One of our users has just discovered a destructive behavior of git stash
--include-untracked: ignored files within non-ignored directories will
not be stashed as untracked files (expected), but will still be removed
from the working tree. The problem is reproducible by following command
sequence:
$ git init
$ echo "1" > file.txt
$ mkdir Data
$ echo "1" > Data/ignored.txt
$ echo "Data/*" > .gitignore
$ git add .
$ git commit -m "initial import"
$ echo "2" > file.txt
$ git stash save --include-untracked
Saved working directory and index state WIP on master: 6ce5303 initial
import
$ git stash show stash@{1}
file.txt | 2 +-
1 file changed, 1 insertion(+), 1 deletion(-)
$ ls Data
ls: cannot access 'Data': No such file or directory
As you can see, after saving the stash, stash@{1} doesn't contain
Data/ignored.txt, but the entire Data directory is still gone from the
working tree.
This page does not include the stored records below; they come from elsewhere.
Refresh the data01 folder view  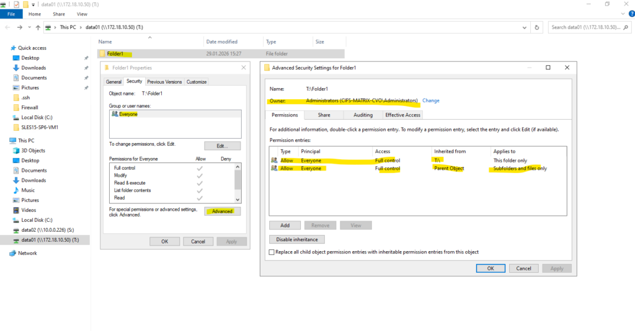coord(537,27)
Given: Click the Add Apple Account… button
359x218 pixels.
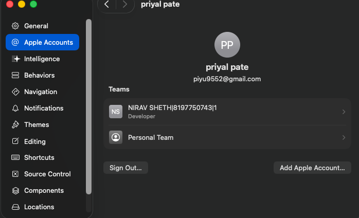Looking at the screenshot, I should tap(312, 168).
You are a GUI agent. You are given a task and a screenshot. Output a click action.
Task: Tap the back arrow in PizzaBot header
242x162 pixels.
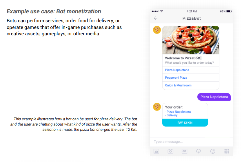(156, 18)
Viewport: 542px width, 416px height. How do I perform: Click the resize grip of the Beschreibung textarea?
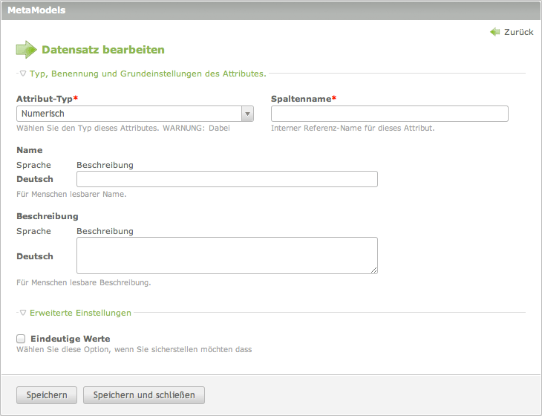[373, 270]
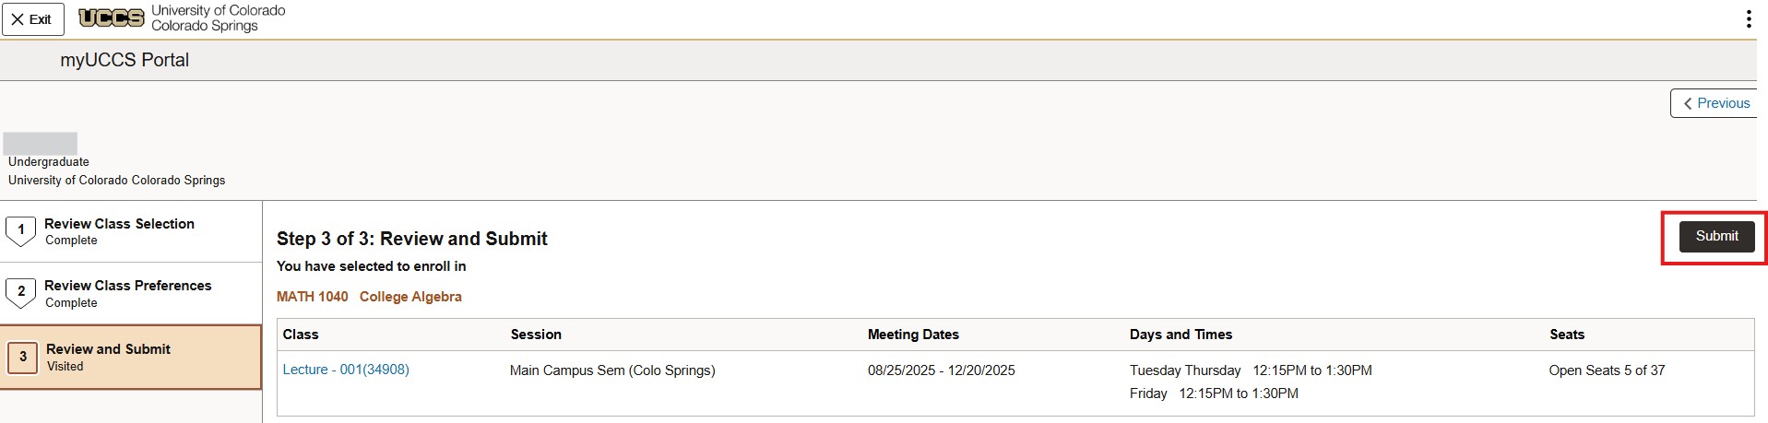Select the Review Class Preferences step
The image size is (1768, 423).
tap(127, 286)
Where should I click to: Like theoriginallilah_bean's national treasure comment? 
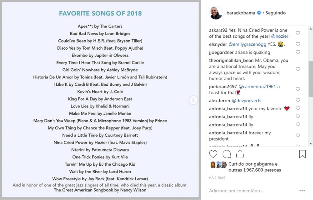click(x=297, y=69)
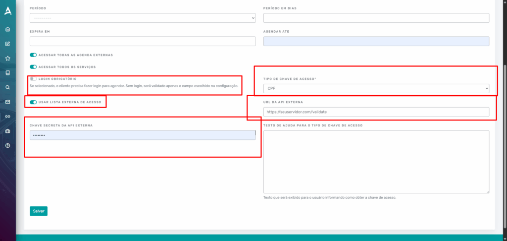
Task: Toggle Acessar Todas as Agenda Externas switch
Action: click(33, 55)
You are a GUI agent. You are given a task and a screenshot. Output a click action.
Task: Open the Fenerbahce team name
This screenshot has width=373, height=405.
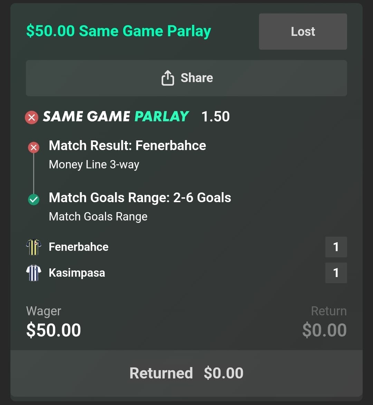(79, 247)
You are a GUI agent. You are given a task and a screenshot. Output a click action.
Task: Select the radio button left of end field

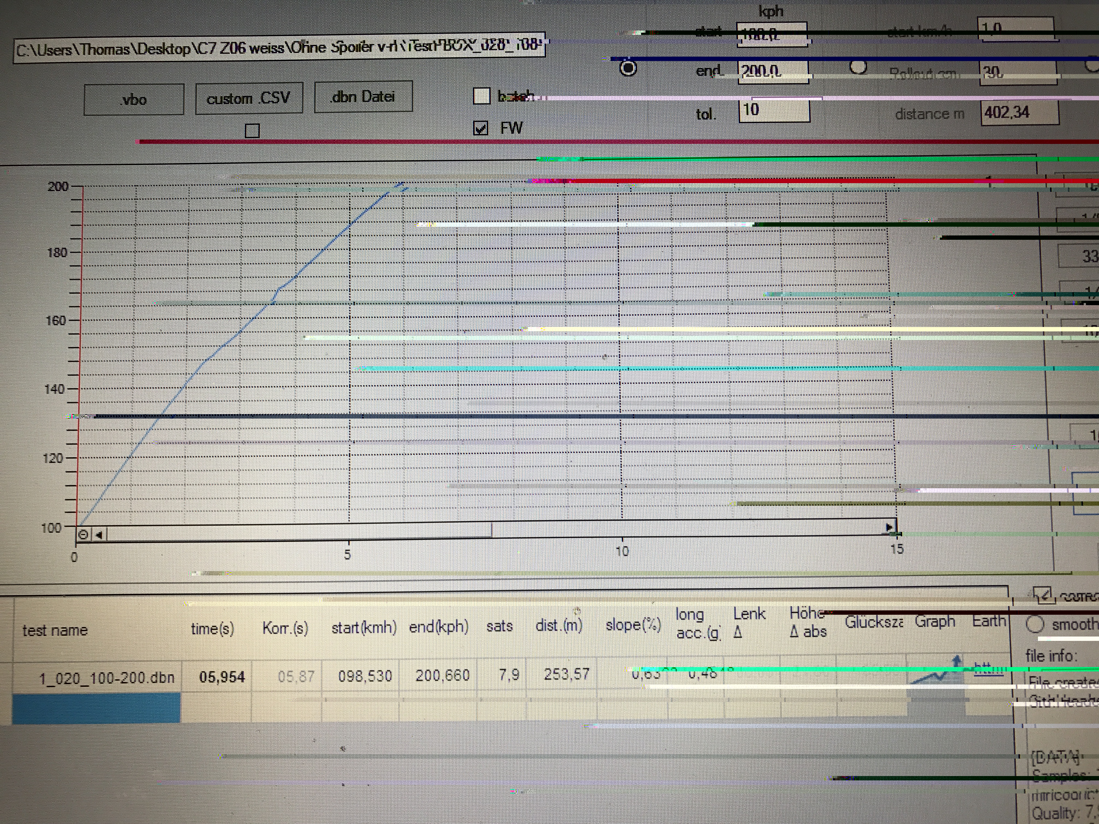point(628,68)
As a consequence, applying the stash won't bring back
Data/ignored.txt, too.
$ git stash apply
On branch master
Changes not staged for commit:
(use "git add <file>..." to update what will be committed)
(use "git checkout -- <file>..." to discard changes in working
directory)
modified: file.txt
no changes added to commit (use "git add" and/or "git commit -a")
$ ls Data
ls: cannot access 'Data': No such file or directory
Note that when changing .gitignore to "Data/" instead of "Data/*",
--include-untracked works as expected.